In the years since the 2008 financial crisis, many companies have re-evaluated their banking relationships. Historically, companies in Latin America have tended to accumulate additional banks as they entered new markets (either organically or through M&A). This makes it difficult to mobilise funds and results in fragmented visibility and information, connectivity challenges, problems with reconciliation, and multiple points of contact for relationship and customer service.
Moreover, corporates’ processes for selecting banks have seldom been rigorous. Often, if a bank with which a corporate has an existing relationship has operations in a country where the company needed a partner, that bank was simply mandated.
The shock of the financial crisis, and the weakness of many banks in the years that followed, means that treasurers are now intently focused on the credit quality of their company’s partner banks. The introduction of the Basel III regulatory framework, which increases the amount of capital that banks must hold, and the US Federal Reserve’s Comprehensive Capital Analysis and Review, which evaluates the capital-planning processes and capital adequacy of the largest US-based bank-holding companies, have further highlighted differences between banks in terms of financial strength.
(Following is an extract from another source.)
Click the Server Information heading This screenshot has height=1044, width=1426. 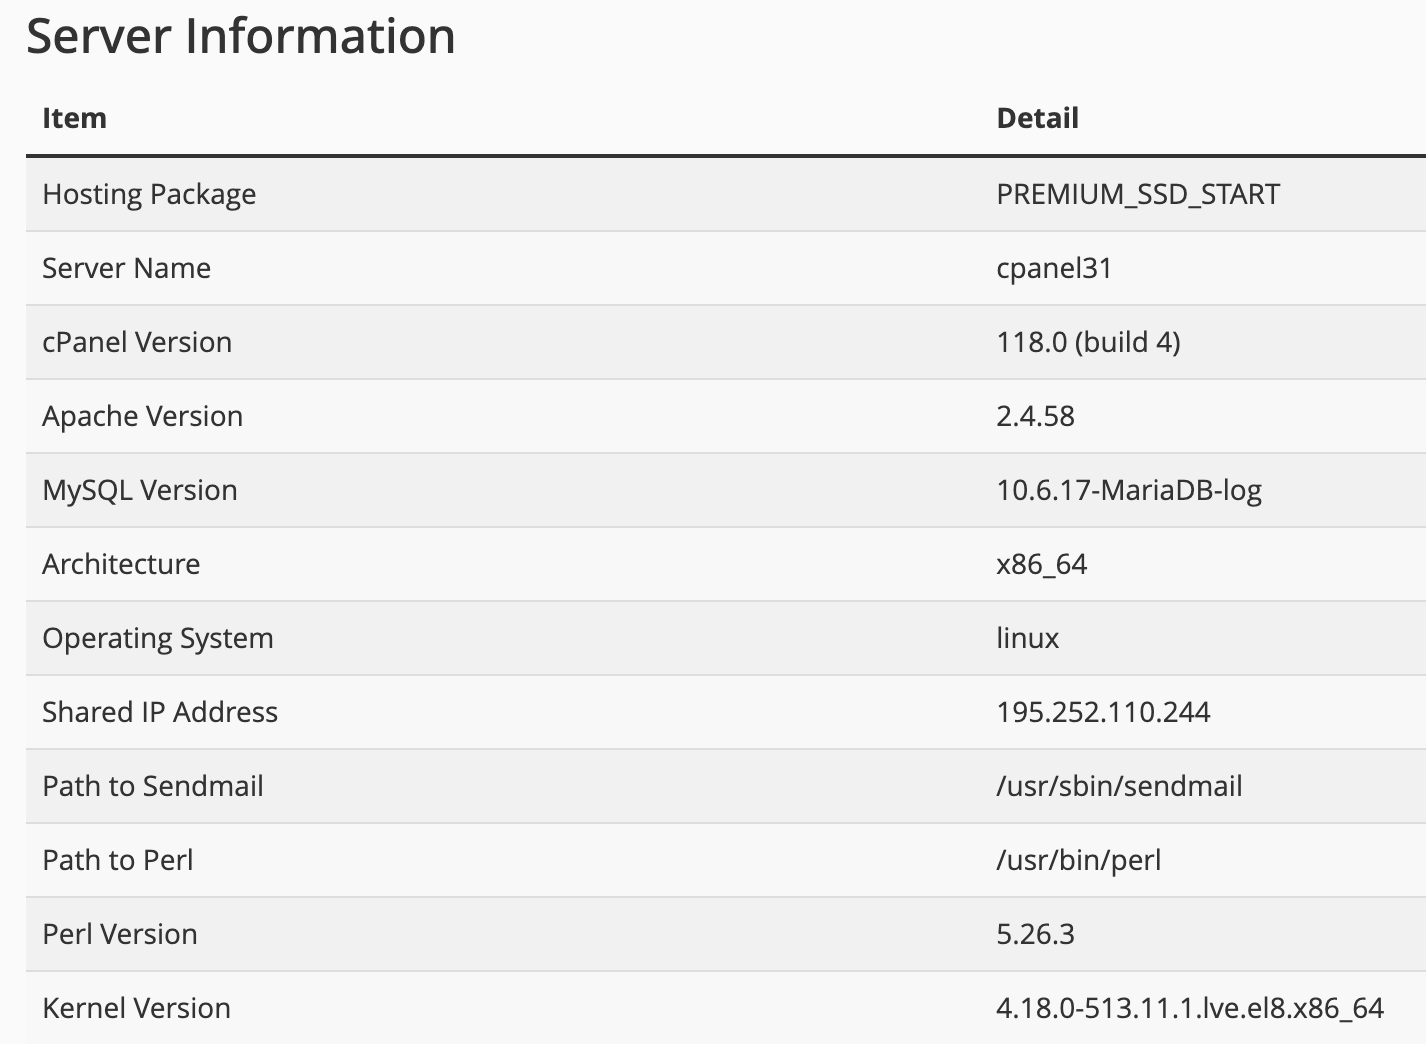[241, 37]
In the years since the 2008 financial crisis, many companies have re-evaluated their banking relationships
Corporates have responded by rationalising the banks that they work with, usually by selecting a single regional partner bank and then choosing a local partner bank in markets where additional services are required (such as cash collection or employee services, for example). By working with a single regional partner bank, it is easier to automatically concentrate funds, centralise visibility (including through integration with enterprise resource planning systems) and standardise payment processes (potentially opening up the possibility of centralisation of payments in the future).
Bank relationship consolidation (as well as bank account rationalisation) might also help to reduce fees and streamline funding and control of multiple accounts. Partner banks and clients can work together to achieve benefits for all parties. Clients can leverage their regional/global relationships to increase their bargaining power, while banks can take advantage of opportunities in markets where liquidity is needed.
Fortunately, the drive by companies to concentrate their banking activity with a smaller group of banks comes at the same time as regulatory change. Most obviously, Basel III’s liquidity coverage ratio (LCR) is encouraging banks to focus more on client selection and increasing the range of business they do with their chosen clients. The LCR distinguishes between different types of client assets in terms of capital requirements: overall, it encourages banks to seek corporates’ operational deposits (ie those that are linked to specific operational services), while making short-term excess relatively unattractive for banks.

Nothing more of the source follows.